The basics for customers: rooftop solar and batteries
Tyler Norris, a Duke University doctoral fellow and former solar developer and special adviser at the Department of Energy, thinks that utilities like Duke Energy should look at more options than utility-managed microgrids.
“There needs to be an entire report dedicated to the role of distributed energy resources on a medium- and long-term solution set,” he said — including the kind of distributed energy that could have helped his elderly parents, whose home in Fairview, North Carolina, was without power for more than nine days after Hurricane Helene.
Norris spent a week with his parents, helping them manage without power or running water. “They have their own spring, but because we didn’t have power for the water pump, you have to haul water up the mountainside by hand,” he said. “I was trying to use a gas generator to charge our electric vehicle, which required jury-rigging it to the house ground.”
Rooftop solar systems can provide enough power to run a handful of household necessities — like a water pump — during daytime hours, he said. But most residential systems aren’t designed to keep power flowing during grid outages. Typically, these systems shut off when the grid goes down, a safety feature meant to prevent power from the solar panels from flowing back through downed utility lines and electrocuting utility workers doing repairs.
“It’s shocking how many of these existing behind-the-meter solar systems were not designed to provide any form of backup power,” Norris said. Some more recently installed systems are designed to disconnect from the grid and stay on during outages, but that’s far from universal. “I suspect that’s going to be an area of focus going forward.”
Some new high-end residential developments like Babcock Ranch and Hunters Point in Florida have been built with solar power and batteries designed to function during broader grid outages. But such microgrid-enabled communities are few and far between in the U.S., and the cost of solar and batteries remains out of reach for many households.

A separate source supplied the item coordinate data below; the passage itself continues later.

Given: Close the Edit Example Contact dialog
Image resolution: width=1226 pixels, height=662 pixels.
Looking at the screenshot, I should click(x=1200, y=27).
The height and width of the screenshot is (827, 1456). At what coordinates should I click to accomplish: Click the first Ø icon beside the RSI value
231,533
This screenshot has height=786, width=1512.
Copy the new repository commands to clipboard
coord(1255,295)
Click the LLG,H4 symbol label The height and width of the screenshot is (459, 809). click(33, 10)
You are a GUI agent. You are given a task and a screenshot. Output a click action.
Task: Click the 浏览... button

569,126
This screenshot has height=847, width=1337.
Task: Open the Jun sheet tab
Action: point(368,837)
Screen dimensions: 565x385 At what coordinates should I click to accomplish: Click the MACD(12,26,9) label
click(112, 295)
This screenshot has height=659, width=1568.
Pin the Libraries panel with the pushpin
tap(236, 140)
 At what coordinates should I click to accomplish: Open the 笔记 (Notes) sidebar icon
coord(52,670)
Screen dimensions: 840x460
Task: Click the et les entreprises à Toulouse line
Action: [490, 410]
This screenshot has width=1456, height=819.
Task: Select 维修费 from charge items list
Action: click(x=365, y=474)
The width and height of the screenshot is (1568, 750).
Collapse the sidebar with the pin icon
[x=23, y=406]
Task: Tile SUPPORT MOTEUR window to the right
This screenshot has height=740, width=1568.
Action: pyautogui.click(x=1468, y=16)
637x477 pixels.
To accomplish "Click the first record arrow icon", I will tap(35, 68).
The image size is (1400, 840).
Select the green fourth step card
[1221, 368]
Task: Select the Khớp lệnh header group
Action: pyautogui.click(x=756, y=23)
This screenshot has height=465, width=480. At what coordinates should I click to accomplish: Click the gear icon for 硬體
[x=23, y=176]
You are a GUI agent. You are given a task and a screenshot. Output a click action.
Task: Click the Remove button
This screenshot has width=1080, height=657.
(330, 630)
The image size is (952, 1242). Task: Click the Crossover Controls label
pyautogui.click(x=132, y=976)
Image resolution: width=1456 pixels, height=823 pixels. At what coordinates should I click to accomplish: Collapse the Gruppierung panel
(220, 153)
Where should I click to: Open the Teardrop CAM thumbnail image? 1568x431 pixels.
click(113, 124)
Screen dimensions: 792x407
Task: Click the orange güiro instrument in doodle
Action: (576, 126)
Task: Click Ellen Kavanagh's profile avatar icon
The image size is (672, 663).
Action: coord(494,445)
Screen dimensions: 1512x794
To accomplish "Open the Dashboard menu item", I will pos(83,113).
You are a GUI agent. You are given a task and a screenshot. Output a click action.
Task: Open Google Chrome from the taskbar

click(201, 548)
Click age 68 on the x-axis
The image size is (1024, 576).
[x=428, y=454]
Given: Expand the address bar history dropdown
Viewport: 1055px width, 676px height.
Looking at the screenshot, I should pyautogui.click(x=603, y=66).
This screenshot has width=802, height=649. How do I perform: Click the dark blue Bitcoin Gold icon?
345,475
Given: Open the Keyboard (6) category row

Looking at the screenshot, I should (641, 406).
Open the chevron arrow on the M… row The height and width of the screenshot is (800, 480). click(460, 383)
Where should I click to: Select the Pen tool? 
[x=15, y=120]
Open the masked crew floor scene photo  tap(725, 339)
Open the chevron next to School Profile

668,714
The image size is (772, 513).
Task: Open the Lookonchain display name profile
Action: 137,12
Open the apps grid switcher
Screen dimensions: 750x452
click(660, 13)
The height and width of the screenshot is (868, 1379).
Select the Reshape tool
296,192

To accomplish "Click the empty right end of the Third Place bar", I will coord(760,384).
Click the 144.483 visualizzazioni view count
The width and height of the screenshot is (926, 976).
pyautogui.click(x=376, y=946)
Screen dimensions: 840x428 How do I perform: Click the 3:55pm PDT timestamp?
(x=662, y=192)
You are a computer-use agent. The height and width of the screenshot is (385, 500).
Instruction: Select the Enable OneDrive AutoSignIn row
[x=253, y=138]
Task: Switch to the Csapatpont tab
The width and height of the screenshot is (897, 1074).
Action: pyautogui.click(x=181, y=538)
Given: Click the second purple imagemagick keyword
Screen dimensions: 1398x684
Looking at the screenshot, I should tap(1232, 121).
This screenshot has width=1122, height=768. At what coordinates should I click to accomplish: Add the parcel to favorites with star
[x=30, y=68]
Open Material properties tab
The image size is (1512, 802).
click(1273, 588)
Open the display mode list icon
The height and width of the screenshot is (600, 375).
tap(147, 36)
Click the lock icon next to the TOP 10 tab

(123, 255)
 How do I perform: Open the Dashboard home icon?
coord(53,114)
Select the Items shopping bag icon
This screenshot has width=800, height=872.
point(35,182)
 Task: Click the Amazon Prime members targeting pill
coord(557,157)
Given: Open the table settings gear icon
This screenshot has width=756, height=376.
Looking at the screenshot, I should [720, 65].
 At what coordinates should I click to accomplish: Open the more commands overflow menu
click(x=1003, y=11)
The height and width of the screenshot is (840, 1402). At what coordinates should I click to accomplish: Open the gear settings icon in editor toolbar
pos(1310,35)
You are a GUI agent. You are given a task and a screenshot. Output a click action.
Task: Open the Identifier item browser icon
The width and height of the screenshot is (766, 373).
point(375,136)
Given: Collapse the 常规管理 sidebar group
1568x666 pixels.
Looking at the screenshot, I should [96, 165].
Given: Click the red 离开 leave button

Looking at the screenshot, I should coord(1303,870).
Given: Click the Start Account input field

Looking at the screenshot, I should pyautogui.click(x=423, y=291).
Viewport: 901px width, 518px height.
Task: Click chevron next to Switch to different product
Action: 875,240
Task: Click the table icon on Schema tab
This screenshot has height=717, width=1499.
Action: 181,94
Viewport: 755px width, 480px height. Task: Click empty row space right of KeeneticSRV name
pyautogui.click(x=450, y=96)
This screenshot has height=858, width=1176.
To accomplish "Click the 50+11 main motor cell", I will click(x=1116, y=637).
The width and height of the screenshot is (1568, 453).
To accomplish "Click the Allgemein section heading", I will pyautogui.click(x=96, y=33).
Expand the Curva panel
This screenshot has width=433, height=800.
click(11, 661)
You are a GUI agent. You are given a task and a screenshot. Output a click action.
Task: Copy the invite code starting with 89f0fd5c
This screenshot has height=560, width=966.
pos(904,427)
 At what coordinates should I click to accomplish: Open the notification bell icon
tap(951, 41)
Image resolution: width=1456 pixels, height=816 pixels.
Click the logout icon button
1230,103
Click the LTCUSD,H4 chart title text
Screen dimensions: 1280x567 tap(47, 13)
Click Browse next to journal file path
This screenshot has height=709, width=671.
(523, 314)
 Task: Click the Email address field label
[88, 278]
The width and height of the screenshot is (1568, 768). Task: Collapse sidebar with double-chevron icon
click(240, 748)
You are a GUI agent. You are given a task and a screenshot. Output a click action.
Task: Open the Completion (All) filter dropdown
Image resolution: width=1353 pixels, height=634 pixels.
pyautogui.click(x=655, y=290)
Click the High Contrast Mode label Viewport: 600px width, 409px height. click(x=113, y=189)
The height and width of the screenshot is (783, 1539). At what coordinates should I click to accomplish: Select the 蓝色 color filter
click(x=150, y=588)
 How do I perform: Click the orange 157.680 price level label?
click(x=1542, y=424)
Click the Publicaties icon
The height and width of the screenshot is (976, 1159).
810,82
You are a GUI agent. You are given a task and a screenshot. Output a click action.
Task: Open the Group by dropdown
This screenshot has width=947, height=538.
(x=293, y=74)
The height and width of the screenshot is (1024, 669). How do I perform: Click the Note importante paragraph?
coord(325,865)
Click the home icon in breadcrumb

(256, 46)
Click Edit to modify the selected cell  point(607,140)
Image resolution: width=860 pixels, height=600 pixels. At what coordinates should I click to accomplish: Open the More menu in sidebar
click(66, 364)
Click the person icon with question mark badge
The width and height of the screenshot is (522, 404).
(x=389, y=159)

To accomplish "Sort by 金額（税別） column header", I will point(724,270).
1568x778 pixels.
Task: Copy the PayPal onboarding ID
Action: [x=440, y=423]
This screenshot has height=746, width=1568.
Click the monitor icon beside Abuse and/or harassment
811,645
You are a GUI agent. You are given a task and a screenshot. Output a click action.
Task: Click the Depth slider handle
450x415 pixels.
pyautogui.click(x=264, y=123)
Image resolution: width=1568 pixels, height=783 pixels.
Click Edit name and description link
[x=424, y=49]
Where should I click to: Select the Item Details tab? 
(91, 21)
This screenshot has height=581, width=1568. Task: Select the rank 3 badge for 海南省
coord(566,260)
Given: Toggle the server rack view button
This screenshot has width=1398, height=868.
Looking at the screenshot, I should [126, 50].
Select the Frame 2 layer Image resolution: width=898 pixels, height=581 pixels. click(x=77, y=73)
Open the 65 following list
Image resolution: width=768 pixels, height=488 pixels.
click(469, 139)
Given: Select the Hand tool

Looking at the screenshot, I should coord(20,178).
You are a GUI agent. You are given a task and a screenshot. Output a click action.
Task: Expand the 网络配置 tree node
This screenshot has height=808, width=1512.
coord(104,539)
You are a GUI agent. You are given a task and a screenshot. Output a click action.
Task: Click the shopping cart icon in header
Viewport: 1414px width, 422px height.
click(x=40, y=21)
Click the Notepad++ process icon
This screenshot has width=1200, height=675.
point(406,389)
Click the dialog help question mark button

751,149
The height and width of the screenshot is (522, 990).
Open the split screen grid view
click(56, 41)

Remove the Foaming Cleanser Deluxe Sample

Meanwhile, utilities aren’t incentivized to promote solar and batteries for their customers, since their proliferation could erode utility revenues. Like most investor-owned utilities, Duke Energy has pushed to reduce the value of rooftop solar for customers, saying that it unfairly shifts costs from homes that can afford solar onto its broader customer base.
While the utility has promoted an alternative program that rewards customers for installing batteries that can shift residential solar power to times when it’s more valuable to the grid at large, that program is in its early stages, and rooftop solar advocates say it’s insufficient.
“Unless there’s a major change in incentives — which may require legislation — this will have to be driven from the ground up by local governments and community organizations,” Norris said.
Community resilience hubs: power for neighbors to help neighbors
That’s the route Michelle Moore, CEO of Washington, D.C.–based nonprofit Groundswell, is pushing for at community resilience centers in the Southeast. Her group has helped finance solar and battery projects for churches and community centers that already provide shelter and food for people in need.
One of those projects at the Vicars Community Center at the Community Church Atlanta rode through Hurricane Helene without losing power. But if it had, “there’s enough battery storage to keep critical systems going for three days, even if it can’t be recharged by solar,” she said. “If the sun shines, it can go on and on.”